Source text:
=== Begin Enclosure ===
This is our take on what is currently happening in the mortgage market. Our views are often cited in several national publications, including; BBC News, The Times, Telegraph, City AM, FT Adviser and Daily Mail, as well as a number of key trade publications, so this should keep you ahead of the curve. If you have any questions on any of these stories, or would like further information, please do not hesitate to get in touch.

  • Increase in BTL investors looking to diversify
  • Landlords can get caught out – Why seeking mortgage advice alongside accounting / tax advice is so important
  • Borrowers take advantage of low interest rates and cheap(er) London flats

Increase in BTL investors looking to diversify

We have recently seen an increase in number of existing landlords that we have as clients looking to raise funds for alternate investments. Traditionally most lenders restrict borrowing on buy to lets for investment into other BTLs, or one’s main residence, however we are seeing increased numbers look to commercial property, or investment into stocks and shares and other financial products to diversify their portfolios. For instance, one client, a BTL portfolio landlord with 15 properties, is currently raising funds to purchase property and land to refurbish and develop due to increasing prices and flat rents in his historic investment area. Another HMO landlord is raising funds to invest with a wealth manger and into commercial properties in search of less stress and potentially higher returns.
=== End Enclosure ===
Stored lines
=== Begin Enclosure ===
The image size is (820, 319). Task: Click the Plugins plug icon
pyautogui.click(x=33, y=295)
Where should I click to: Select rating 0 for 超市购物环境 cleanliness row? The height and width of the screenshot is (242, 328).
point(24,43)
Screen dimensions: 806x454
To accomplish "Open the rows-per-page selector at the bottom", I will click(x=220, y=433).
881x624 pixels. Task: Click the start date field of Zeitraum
=== End Enclosure ===
=== Begin Enclosure ===
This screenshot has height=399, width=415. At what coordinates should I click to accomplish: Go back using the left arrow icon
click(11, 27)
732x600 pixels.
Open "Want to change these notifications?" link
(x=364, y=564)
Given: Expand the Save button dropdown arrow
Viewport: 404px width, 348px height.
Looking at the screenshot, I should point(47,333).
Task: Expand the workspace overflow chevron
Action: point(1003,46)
=== End Enclosure ===
In the mortgage market update, how many properties does the BTL portfolio landlord client own? The stored lines play no part in the task and can be left aside.

Solution: The client owns 15 properties.